- Born: Berkeley, California
- Spouse: Alan Bolton

Academic background
- Education: BA., biology, Occidental College; PhD., 1979, University of Florida;
- Thesis: Nutrition and grazing behavior of the green turtle, Chelonia mydas, a seagrass herbivore (1979)

Academic work
- Discipline: Zoology
- Sub-discipline: Sea turtles
- Institutions: University of Florida

= Karen Bjorndal =

American biologist

Karen Anne Bjorndal is an American biologist focusing in nutritional ecology, with an emphasis on vertebrate herbivores and the biology of sea turtles. She is a Distinguished Professor of Biology at the University of Florida and Director of the Archie Carr Center for Sea Turtle Research (ACCSTR).

==Education==
After her junior year at Occidental College, Bjorndal spent six months on the Galápagos Islands studying land iguanas.

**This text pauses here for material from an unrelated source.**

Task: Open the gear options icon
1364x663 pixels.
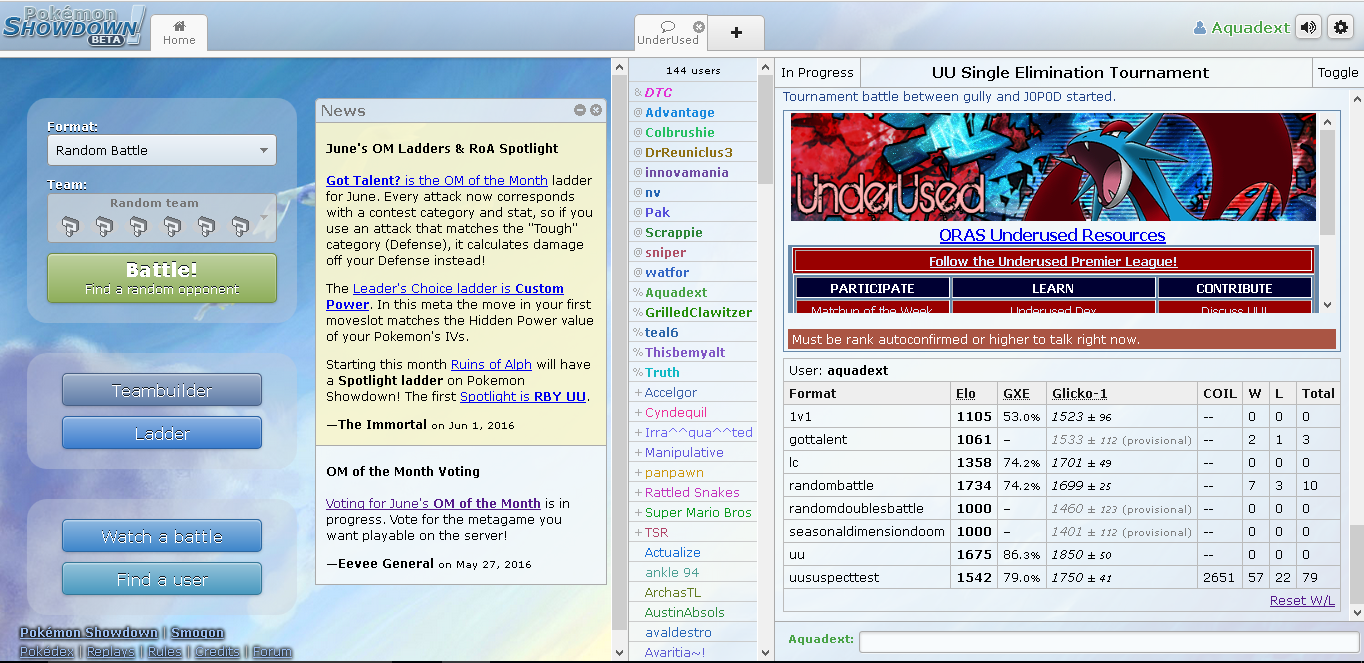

Upon her return, and completion of her degree, Bjorndal was convinced she wanted to write her PhD thesis on sea turtles. However, Dr Archie Carr refused to accept doctoral students who wished to focus on sea turtles as he felt it was too broad of a topic for a dissertation. After camping outside his house, penning letters, and digitizing his data, Bjorndal convinced Carr to Chair her Doctoral Committee. She worked alongside Carr after publishing her thesis Nutrition and grazing behavior of the green turtle, Chelonia mydas, a seagrass herbivore and took over his efforts at the Centre for Sea Turtle Research once he died.

==Career==
In 1987, Bjorndal was promoted to director of the Archie Carr Center for Sea Turtle Research at the University of Florida.

== Recognition ==
In 2023, Bjorndal was elected as a Fellow of the American Association for the Advancement of Science.